* [Problem statement]:
In the reply, include exactly the lines of the entries below from the first to the line with "You are a computer-use agent. Image resolution: width=927", that line included.

* [Source material]:
_ _ _ _ _
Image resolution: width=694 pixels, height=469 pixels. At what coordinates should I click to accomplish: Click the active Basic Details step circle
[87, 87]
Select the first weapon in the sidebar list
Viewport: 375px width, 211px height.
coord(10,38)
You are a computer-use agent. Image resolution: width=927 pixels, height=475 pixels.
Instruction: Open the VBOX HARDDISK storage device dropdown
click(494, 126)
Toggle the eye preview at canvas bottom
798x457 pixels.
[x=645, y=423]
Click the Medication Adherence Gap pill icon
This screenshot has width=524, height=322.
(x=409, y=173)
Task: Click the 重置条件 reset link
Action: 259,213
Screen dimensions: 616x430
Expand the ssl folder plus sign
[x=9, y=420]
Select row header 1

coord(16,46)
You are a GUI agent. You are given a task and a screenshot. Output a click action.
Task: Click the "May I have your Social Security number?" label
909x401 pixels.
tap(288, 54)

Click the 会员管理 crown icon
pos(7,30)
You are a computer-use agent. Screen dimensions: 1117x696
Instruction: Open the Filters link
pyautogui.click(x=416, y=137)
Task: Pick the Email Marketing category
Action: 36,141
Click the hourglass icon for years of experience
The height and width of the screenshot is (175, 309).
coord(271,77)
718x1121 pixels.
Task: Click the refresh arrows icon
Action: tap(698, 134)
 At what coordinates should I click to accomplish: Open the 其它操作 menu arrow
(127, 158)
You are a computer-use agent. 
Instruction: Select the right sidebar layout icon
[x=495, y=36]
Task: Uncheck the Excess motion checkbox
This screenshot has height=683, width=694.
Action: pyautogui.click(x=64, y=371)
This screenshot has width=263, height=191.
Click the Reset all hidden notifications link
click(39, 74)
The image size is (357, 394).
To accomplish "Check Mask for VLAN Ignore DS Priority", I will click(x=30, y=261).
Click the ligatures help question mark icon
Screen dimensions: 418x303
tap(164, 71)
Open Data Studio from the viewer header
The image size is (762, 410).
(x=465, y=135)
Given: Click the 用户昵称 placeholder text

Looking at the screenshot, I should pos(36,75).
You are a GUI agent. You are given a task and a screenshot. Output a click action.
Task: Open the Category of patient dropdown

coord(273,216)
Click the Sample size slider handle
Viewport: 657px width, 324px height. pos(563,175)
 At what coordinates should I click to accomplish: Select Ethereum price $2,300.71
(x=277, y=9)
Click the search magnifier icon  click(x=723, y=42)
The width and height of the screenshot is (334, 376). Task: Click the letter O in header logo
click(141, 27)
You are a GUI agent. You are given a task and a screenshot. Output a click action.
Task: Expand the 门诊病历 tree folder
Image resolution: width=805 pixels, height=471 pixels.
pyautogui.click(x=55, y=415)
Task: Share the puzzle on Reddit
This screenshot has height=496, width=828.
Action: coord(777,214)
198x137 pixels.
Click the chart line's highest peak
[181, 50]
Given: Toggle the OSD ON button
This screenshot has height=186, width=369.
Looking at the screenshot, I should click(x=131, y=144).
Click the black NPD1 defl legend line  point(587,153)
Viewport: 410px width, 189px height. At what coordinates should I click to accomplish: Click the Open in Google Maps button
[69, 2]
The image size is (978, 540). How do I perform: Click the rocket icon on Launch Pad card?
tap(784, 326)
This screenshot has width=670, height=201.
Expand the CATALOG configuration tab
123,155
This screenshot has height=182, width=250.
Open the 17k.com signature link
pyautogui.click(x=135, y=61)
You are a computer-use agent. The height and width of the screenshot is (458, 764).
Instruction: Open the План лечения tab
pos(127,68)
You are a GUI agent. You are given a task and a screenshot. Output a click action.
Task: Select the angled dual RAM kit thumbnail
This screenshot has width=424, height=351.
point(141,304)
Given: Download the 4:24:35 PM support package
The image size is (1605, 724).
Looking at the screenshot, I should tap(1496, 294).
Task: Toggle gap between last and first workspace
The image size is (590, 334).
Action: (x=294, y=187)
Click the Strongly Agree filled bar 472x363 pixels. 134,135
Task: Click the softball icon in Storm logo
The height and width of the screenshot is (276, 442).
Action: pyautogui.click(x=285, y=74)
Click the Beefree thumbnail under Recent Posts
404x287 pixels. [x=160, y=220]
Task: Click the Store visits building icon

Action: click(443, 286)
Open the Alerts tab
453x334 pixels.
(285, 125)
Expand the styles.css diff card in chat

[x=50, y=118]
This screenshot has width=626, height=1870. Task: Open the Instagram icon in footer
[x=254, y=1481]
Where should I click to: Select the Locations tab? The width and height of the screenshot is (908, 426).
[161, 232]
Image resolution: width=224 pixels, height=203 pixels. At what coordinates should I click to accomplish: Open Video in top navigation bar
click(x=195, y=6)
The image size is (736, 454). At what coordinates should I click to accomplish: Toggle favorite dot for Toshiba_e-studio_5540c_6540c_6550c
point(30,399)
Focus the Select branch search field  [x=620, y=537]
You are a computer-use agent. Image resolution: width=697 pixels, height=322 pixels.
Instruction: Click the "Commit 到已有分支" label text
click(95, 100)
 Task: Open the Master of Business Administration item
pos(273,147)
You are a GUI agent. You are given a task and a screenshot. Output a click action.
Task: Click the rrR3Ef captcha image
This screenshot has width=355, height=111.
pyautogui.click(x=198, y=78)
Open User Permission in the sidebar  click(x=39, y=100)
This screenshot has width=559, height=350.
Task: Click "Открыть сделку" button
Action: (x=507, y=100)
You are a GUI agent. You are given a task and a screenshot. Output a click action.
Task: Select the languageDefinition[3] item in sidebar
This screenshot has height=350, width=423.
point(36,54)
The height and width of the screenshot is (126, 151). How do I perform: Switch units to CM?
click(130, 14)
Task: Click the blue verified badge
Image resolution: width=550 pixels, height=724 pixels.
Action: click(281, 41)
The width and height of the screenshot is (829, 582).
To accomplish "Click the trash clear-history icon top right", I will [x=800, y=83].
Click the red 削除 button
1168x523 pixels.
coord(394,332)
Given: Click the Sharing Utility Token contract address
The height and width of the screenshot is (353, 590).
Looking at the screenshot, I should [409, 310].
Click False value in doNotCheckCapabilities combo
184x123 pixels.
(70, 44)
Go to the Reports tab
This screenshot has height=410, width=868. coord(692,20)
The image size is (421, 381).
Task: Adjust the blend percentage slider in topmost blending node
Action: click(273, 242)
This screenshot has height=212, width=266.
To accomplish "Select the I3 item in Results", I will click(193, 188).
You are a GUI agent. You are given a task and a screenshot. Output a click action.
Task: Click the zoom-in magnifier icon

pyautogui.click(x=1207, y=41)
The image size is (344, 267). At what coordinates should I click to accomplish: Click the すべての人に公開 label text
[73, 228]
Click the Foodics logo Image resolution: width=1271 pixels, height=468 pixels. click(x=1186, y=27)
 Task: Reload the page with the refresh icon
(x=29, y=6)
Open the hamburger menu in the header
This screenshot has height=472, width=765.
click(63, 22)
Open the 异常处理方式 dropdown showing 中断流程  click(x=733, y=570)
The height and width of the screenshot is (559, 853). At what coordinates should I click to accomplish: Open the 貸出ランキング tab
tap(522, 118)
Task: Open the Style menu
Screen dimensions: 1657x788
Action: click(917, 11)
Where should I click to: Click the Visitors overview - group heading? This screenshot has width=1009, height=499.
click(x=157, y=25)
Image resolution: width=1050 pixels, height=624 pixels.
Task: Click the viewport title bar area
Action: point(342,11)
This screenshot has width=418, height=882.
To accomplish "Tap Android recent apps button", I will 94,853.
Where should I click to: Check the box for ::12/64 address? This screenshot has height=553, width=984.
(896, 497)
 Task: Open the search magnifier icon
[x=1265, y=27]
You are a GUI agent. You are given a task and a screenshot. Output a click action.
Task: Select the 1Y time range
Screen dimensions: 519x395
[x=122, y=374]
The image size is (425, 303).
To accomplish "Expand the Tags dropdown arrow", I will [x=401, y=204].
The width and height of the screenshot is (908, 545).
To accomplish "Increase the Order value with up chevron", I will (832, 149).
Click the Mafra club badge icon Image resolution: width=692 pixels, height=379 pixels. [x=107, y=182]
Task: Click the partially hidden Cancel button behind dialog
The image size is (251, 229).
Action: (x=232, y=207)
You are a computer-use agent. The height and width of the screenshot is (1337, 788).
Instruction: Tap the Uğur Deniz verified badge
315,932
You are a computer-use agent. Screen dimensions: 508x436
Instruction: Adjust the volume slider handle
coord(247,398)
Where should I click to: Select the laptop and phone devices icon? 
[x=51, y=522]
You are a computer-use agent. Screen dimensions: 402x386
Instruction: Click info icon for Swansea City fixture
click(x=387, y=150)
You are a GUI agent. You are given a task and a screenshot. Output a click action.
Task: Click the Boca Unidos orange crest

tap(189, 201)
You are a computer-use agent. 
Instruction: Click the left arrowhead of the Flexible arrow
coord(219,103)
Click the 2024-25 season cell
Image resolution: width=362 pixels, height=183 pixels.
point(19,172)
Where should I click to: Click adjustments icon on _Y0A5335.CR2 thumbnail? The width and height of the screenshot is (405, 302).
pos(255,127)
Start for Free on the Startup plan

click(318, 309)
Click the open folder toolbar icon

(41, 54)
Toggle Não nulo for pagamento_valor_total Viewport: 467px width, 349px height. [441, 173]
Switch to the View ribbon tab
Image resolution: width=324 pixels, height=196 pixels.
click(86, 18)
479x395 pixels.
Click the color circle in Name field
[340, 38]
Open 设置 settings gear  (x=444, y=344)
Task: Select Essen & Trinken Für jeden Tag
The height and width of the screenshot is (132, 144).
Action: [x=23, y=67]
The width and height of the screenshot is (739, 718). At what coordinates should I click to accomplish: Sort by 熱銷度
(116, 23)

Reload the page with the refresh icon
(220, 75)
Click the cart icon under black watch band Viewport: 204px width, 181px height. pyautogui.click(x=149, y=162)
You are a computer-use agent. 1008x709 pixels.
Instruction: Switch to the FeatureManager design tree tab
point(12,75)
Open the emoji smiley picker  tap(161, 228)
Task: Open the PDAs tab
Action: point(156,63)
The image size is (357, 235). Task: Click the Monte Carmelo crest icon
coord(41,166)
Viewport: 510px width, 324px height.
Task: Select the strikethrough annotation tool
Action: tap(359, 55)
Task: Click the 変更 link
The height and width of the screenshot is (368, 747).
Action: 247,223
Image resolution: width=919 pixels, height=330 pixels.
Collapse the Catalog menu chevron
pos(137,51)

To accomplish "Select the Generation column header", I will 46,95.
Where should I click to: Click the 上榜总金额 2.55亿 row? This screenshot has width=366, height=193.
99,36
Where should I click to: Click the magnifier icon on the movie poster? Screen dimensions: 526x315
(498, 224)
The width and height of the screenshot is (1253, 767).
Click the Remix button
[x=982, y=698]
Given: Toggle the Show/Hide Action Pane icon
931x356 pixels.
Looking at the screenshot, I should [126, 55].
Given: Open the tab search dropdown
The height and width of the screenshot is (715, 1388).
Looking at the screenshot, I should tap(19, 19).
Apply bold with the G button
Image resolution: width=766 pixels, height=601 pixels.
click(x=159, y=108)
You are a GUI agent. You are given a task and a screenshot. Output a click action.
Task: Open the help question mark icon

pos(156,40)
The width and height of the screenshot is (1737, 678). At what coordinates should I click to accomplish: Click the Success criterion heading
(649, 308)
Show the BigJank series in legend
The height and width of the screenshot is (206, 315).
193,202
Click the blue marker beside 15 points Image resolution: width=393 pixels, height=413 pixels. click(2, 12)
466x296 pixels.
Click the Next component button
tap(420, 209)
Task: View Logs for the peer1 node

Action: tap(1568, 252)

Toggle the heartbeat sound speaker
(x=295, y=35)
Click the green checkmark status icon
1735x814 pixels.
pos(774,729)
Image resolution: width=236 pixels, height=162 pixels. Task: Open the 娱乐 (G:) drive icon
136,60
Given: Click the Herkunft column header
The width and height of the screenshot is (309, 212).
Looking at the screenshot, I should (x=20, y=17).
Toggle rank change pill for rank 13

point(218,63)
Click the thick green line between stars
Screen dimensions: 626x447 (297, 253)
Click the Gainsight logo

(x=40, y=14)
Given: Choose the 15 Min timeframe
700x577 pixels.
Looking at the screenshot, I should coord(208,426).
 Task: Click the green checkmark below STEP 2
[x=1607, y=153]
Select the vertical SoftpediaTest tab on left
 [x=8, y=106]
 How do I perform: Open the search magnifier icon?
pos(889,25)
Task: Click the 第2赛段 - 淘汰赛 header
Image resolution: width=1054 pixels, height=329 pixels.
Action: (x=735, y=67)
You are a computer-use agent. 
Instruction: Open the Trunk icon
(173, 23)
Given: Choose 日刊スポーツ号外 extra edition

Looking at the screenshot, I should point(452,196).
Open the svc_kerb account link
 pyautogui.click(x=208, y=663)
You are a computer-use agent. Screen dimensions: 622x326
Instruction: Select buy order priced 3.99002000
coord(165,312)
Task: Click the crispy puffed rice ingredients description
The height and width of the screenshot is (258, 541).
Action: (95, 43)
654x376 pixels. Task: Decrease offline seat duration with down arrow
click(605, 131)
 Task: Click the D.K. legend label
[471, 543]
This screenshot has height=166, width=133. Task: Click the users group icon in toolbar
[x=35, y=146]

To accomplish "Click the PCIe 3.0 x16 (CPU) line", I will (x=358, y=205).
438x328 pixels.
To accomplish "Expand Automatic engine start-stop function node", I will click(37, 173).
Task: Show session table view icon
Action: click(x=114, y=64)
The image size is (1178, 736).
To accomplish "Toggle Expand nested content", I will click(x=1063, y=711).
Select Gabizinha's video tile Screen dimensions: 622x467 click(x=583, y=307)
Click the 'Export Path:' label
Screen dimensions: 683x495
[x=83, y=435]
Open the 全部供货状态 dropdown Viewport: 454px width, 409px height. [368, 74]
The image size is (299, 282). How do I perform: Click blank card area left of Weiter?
_ _ _ _ _
* [Written answer]:
Image resolution: width=694 pixels, height=469 pixels. At what coordinates should I click to accomplish: Click the active Basic Details step circle
[87, 87]
Select the first weapon in the sidebar list
Viewport: 375px width, 211px height.
coord(10,38)
You are a computer-use agent. Image resolution: width=927 pixels, height=475 pixels.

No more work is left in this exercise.